- WORK TASK: From the entries that follow, work out how many lines contain "with". Write the number only.

Recorded data
◇ ◇ ◇
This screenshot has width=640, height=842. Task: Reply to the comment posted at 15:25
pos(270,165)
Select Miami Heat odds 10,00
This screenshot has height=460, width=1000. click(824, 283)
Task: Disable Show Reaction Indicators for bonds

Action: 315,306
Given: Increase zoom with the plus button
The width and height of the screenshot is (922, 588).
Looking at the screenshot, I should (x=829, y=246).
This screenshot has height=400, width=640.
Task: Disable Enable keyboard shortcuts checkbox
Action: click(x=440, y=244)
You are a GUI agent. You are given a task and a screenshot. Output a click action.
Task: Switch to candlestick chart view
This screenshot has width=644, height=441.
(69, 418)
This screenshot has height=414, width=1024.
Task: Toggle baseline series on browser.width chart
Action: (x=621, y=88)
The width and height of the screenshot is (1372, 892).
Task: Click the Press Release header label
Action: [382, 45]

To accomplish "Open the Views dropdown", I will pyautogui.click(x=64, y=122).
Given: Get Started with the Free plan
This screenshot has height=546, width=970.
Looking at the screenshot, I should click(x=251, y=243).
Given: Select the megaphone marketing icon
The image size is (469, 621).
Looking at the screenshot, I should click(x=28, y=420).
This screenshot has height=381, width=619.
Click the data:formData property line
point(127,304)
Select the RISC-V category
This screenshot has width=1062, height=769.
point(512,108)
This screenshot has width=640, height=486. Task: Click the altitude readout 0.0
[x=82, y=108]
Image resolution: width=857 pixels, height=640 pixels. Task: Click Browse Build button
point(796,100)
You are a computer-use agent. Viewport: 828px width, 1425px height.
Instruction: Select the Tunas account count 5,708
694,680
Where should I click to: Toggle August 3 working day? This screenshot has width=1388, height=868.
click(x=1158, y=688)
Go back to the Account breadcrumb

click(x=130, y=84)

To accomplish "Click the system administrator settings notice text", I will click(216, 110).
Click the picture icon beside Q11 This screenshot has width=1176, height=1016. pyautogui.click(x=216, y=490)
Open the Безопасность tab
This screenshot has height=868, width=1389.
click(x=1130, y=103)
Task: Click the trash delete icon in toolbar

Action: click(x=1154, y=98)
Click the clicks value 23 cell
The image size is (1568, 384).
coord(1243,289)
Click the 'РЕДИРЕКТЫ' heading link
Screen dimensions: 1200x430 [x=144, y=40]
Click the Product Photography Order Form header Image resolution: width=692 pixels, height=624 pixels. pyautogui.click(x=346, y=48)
◇ ◇ ◇
- EXPECTED ANSWER: 2